1131083 - configure PHX staging to use symbols from S3

Robert Helmer [:rhelmer]

Assignee

Description

•

11 years ago

Symbols are now available in S3, stage should use them.

Robert Helmer [:rhelmer]

Assignee

Updated

•

11 years ago

Blocks: 1097216
No longer blocks: 1071724

Robert Helmer [:rhelmer]

Assignee

Comment 1

•

11 years ago

Attached patch patch (obsolete) — Details — Splinter Review

Switch staging processors over to S3. Note that I am going to go ahead and commit this today and start testing on stage, but would still appreciate review! I'll update this patch if I find any problems while testing.

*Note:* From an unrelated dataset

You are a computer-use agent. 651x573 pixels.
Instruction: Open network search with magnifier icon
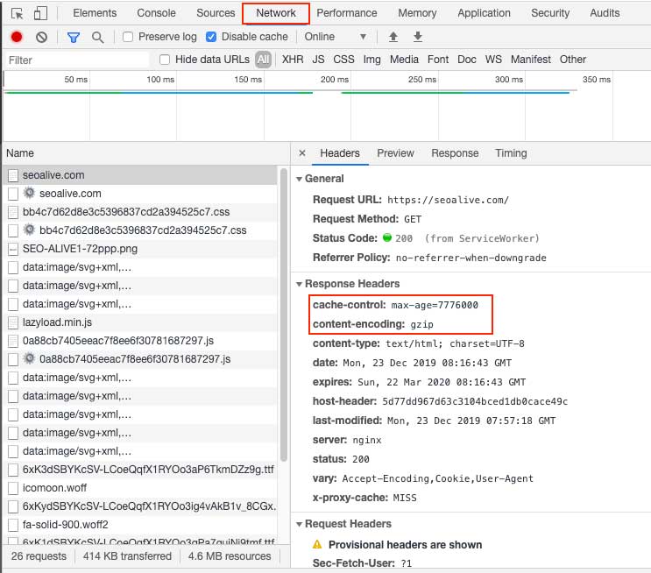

Attachment #8561482 - Flags: review?(dmaher)

Robert Helmer [:rhelmer]

Assignee

Comment 2

•

11 years ago

Sending processor.ini Transmitting file data . Committed revision 100291.

Daniel Maher [:phrawzty]

Updated

•

11 years ago

Attachment #8561482 - Flags: review?(dmaher)

Daniel Maher [:phrawzty]

Comment 3

•

11 years ago

(In reply to Robert Helmer [:rhelmer] from comment #2) > Sending processor.ini > Transmitting file data . > Committed revision 100291. Too late to review it now! :P

Daniel Maher [:phrawzty]

Comment 4

•

11 years ago

Seriously though, I do have questions - and I just spent a few seconds looking for how to add comments to a line before I realised I wasn't on Github. :P * What's [companion_process] ? * In [companion_process]: * Where'd the size for the cache come from? * Does verbosity=0 turn of logging, or what's the deal? * In [destination]: * rule_sets was modified but remains commented out; that on purpose? * In [[[BreakpadStackwalkerRule2015]]]: * chatty=False became commented; should we perhaps prefer explicitness here? i.e. chatty=True * How are we handling access to the bucket defined in private_symbols_url ?

Robert Helmer [:rhelmer]

Assignee

Comment 5

•

11 years ago

(In reply to Daniel Maher [:phrawzty] from comment #3) > (In reply to Robert Helmer [:rhelmer] from comment #2) > > Sending processor.ini > > Transmitting file data . > > Committed revision 100291. > > Too late to review it now! :P Not too late! :) It's just on stage, we want to get this right before going to prod. (In reply to Daniel Maher [:phrawzty] from comment #4) > Seriously though, I do have questions - and I just spent a few seconds > looking for how to add comments to a line before I realised I wasn't on > Github. :P > > * What's [companion_process] ? It's a new feature in the Socorro processor, which runs a process alongside the normal processing job (a cleanup job that runs in a separate thread, in this case) > * In [companion_process]: > * Where'd the size for the cache come from? > * Does verbosity=0 turn of logging, or what's the deal? Yes, there are docs in the class (revealed with --help) > * In [destination]: > * rule_sets was modified but remains commented out; that on purpose? Oops that's modifying a default so needs to be uncommented, I'll fix that. > * In [[[BreakpadStackwalkerRule2015]]]: > * chatty=False became commented; should we perhaps prefer explicitness > here? i.e. chatty=True This is a good point the default might be too quiet. Do we want to see a log line every time any symbol file is cleaned up from the symbol cache? > * How are we handling access to the bucket defined in private_symbols_url ? We discussed using ACLs for PHX in bug 1119369 comment 10, until we have an HTTP proxy ready (which we can do in a similar manner to this companion_process, and HTTP proxy that processor invokes)

Robert Helmer [:rhelmer]

Assignee

Comment 6

•

11 years ago

Missed one: (In reply to Daniel Maher [:phrawzty] from comment #4) > * In [companion_process]: > * Where'd the size for the cache come from? Totally arbitrary default, we can set it to whatever we like (I think lars picked it.) Also note that this class supports specifying human-readable sizes like "1G" which we should probably use.

Robert Helmer [:rhelmer]

Assignee

Comment 7

•

11 years ago

(In reply to Robert Helmer [:rhelmer] from comment #6) > Missed one: > > (In reply to Daniel Maher [:phrawzty] from comment #4) > > * In [companion_process]: > > * Where'd the size for the cache come from? > > Totally arbitrary default, we can set it to whatever we like (I think lars > picked it.) > > Also note that this class supports specifying human-readable sizes like "1G" > which we should probably use. 1GB is probably far too small even as a sane default... we'll probably want ~30GB or so (assuming we can get away with that on processor nodes)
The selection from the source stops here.